**THE PROBLEM:**
Whatever the records say, repeat them exactly as given.

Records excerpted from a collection
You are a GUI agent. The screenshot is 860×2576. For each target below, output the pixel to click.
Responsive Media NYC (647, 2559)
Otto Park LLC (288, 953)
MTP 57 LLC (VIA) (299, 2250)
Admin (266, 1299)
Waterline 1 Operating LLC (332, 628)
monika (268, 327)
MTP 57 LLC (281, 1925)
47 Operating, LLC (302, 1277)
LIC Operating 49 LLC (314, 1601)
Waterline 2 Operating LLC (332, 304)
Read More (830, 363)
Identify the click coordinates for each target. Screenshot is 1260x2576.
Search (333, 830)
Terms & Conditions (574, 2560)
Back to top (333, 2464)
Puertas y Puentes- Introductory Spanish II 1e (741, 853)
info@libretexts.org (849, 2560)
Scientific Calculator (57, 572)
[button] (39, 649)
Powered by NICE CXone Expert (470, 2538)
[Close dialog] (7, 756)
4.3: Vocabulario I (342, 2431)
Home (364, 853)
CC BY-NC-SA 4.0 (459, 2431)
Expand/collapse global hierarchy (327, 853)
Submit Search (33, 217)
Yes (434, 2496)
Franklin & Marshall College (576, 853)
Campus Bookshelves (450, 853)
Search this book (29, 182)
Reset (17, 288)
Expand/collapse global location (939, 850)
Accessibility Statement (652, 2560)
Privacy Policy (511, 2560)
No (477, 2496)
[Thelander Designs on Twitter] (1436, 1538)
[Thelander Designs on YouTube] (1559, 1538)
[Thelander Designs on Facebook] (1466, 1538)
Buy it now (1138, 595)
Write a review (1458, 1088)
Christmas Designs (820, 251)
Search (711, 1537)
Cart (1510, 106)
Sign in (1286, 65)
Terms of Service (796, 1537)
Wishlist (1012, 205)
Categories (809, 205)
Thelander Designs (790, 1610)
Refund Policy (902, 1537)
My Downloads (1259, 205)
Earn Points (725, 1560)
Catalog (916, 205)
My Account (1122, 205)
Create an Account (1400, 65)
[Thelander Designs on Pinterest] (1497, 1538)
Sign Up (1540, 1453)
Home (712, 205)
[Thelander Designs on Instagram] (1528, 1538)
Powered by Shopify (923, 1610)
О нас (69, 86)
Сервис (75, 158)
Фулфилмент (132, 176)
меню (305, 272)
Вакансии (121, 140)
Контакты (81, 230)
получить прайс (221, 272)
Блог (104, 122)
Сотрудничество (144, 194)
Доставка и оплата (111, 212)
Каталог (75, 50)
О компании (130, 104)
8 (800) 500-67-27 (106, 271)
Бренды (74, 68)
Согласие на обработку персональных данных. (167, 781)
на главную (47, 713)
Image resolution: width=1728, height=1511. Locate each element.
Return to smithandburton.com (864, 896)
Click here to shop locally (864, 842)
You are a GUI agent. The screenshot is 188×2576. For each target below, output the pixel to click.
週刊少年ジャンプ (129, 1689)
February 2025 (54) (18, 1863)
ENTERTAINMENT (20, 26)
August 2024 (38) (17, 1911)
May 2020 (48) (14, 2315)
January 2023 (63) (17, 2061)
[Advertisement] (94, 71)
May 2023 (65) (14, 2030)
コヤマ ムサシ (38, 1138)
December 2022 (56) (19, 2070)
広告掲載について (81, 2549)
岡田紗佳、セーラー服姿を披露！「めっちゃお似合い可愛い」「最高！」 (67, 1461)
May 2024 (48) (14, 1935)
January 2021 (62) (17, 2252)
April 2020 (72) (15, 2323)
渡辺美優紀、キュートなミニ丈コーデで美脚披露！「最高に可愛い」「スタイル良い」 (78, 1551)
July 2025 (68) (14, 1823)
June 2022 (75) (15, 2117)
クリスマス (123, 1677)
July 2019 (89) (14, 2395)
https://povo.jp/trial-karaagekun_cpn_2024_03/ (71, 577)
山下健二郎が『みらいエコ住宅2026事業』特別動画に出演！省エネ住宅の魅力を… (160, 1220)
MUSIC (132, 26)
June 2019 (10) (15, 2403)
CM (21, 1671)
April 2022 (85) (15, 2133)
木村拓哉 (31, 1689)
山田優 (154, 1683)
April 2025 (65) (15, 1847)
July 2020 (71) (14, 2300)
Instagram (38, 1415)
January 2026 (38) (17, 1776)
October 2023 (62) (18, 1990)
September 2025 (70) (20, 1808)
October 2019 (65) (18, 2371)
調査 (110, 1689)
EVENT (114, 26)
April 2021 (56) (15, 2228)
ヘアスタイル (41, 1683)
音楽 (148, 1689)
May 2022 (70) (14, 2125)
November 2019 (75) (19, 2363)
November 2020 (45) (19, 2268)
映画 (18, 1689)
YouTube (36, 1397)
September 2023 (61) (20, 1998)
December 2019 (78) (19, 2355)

**RESULT BELOW:**
You are a GUI agent. The screenshot is 860×2576. For each target below, output the pixel to click.
Responsive Media NYC (647, 2559)
Otto Park LLC (288, 953)
MTP 57 LLC (VIA) (299, 2250)
Admin (266, 1299)
Waterline 1 Operating LLC (332, 628)
monika (268, 327)
MTP 57 LLC (281, 1925)
47 Operating, LLC (302, 1277)
LIC Operating 49 LLC (314, 1601)
Waterline 2 Operating LLC (332, 304)
Read More (830, 363)
Identify the click coordinates for each target. Screenshot is 1260x2576.
Search (333, 830)
Terms & Conditions (574, 2560)
Back to top (333, 2464)
Puertas y Puentes- Introductory Spanish II 1e (741, 853)
info@libretexts.org (849, 2560)
Scientific Calculator (57, 572)
[button] (39, 649)
Powered by NICE CXone Expert (470, 2538)
[Close dialog] (7, 756)
4.3: Vocabulario I (342, 2431)
Home (364, 853)
CC BY-NC-SA 4.0 (459, 2431)
Expand/collapse global hierarchy (327, 853)
Submit Search (33, 217)
Yes (434, 2496)
Franklin & Marshall College (576, 853)
Campus Bookshelves (450, 853)
Search this book (29, 182)
Reset (17, 288)
Expand/collapse global location (939, 850)
Accessibility Statement (652, 2560)
Privacy Policy (511, 2560)
No (477, 2496)
[Thelander Designs on Twitter] (1436, 1538)
[Thelander Designs on YouTube] (1559, 1538)
[Thelander Designs on Facebook] (1466, 1538)
Buy it now (1138, 595)
Write a review (1458, 1088)
Christmas Designs (820, 251)
Search (711, 1537)
Cart (1510, 106)
Sign in (1286, 65)
Terms of Service (796, 1537)
Wishlist (1012, 205)
Categories (809, 205)
Thelander Designs (790, 1610)
Refund Policy (902, 1537)
My Downloads (1259, 205)
Earn Points (725, 1560)
Catalog (916, 205)
My Account (1122, 205)
Create an Account (1400, 65)
[Thelander Designs on Pinterest] (1497, 1538)
Sign Up (1540, 1453)
Home (712, 205)
[Thelander Designs on Instagram] (1528, 1538)
Powered by Shopify (923, 1610)
О нас (69, 86)
Сервис (75, 158)
Фулфилмент (132, 176)
меню (305, 272)
Вакансии (121, 140)
Контакты (81, 230)
получить прайс (221, 272)
Блог (104, 122)
Сотрудничество (144, 194)
Доставка и оплата (111, 212)
Каталог (75, 50)
О компании (130, 104)
8 (800) 500-67-27 (106, 271)
Бренды (74, 68)
Согласие на обработку персональных данных. (167, 781)
на главную (47, 713)
Image resolution: width=1728, height=1511. Locate each element.
Return to smithandburton.com (864, 896)
Click here to shop locally (864, 842)
You are a GUI agent. The screenshot is 188×2576. For each target below, output the pixel to click.
週刊少年ジャンプ (129, 1689)
February 2025 (54) (18, 1863)
ENTERTAINMENT (20, 26)
August 2024 (38) (17, 1911)
May 2020 (48) (14, 2315)
January 2023 (63) (17, 2061)
[Advertisement] (94, 71)
May 2023 (65) (14, 2030)
コヤマ ムサシ (38, 1138)
December 2022 (56) (19, 2070)
広告掲載について (81, 2549)
岡田紗佳、セーラー服姿を披露！「めっちゃお似合い可愛い」「最高！」 (67, 1461)
May 2024 (48) (14, 1935)
January 2021 (62) (17, 2252)
April 2020 (72) (15, 2323)
渡辺美優紀、キュートなミニ丈コーデで美脚披露！「最高に可愛い」「スタイル良い」 (78, 1551)
July 2025 (68) (14, 1823)
June 2022 (75) (15, 2117)
クリスマス (123, 1677)
July 2019 (89) (14, 2395)
https://povo.jp/trial-karaagekun_cpn_2024_03/ (71, 577)
山下健二郎が『みらいエコ住宅2026事業』特別動画に出演！省エネ住宅の魅力を… (160, 1220)
MUSIC (132, 26)
June 2019 (10) (15, 2403)
CM (21, 1671)
April 2022 (85) (15, 2133)
木村拓哉 (31, 1689)
山田優 (154, 1683)
April 2025 (65) (15, 1847)
July 2020 (71) (14, 2300)
Instagram (38, 1415)
January 2026 (38) (17, 1776)
October 2023 (62) (18, 1990)
September 2025 (70) (20, 1808)
October 2019 (65) (18, 2371)
調査 (110, 1689)
EVENT (114, 26)
April 2021 (56) (15, 2228)
ヘアスタイル (41, 1683)
音楽 (148, 1689)
May 2022 (70) (14, 2125)
November 2019 (75) (19, 2363)
November 2020 (45) (19, 2268)
映画 (18, 1689)
YouTube (36, 1397)
September 2023 (61) (20, 1998)
December 2019 (78) (19, 2355)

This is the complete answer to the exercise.